Vance Civille concedes that electronic noses could be useful for identifying negative odors during quality-control processes, such as the putrid odor of methyl mercaptan in animal fecal material that might contaminate raw materials including coffee or vanilla beans. But even so, you can’t always rely on an electronic nose for unexpected events, she adds. For example, she says, “a batch of vanilla comes in from Zanzibar, and it’s loaded with cat pee.” An electronic nose won’t notice unless it’s trained to detect that specific off-odor. “But a human will notice.”

According to Vance Civille, the biggest innovation in product sensory evaluation in recent years is the development of algorithms to look at the interactions between ingredients in products, the sensory properties of those products, and the consequent conclusions (whether accurate or inaccurate) drawn by consumers about the products.
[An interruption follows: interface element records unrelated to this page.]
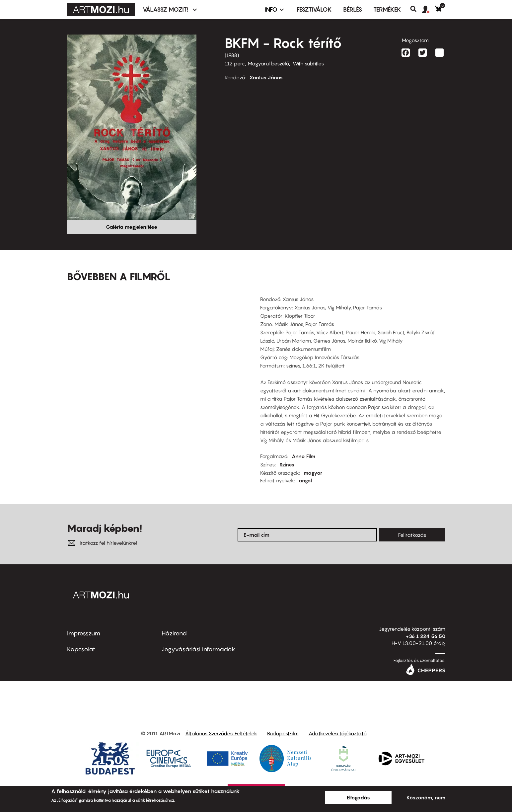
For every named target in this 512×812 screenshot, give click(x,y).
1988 (232, 55)
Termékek (387, 9)
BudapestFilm (283, 733)
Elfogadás (358, 798)
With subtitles (308, 63)
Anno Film (303, 456)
For example, companies wishing to launch a new antidandruff shampoo need to ensure that the product has “a slightly medicinal smell,” Vance Civille explains. That’s because the first successful antidandruff shampoo had such a smell, and consumers have mentally linked this type of odor with the shampoo’s function. Consumers have an expectation that such a shampoo should smell more medicinal than floral, regardless of whether this is actually related to antidandruff efficacy.

Likewise, diapers should never be sold in packaging made of paper. That’s because when parents open the packaging and hear a crumpling sound, “they believe that the baby will be subject to diaper rash” she says. Diaper packaging that feels soft and doesn’t make noise aligns better with the consumer’s expectations of diaper performance, she notes.

The predictive power of sensory evaluation algorithms is “phenomenal,” she says. They help companies create a sound, smell, and tactile environment that is reinforcing to the product, sometimes independent of that product’s actual purpose. “Say you go into a fast-food restaurant. And you open the vestibule door, and you smell the bathroom deodorizer. You are not even conscious of it completely, but you will like that store less than one that smells of meat and fries.”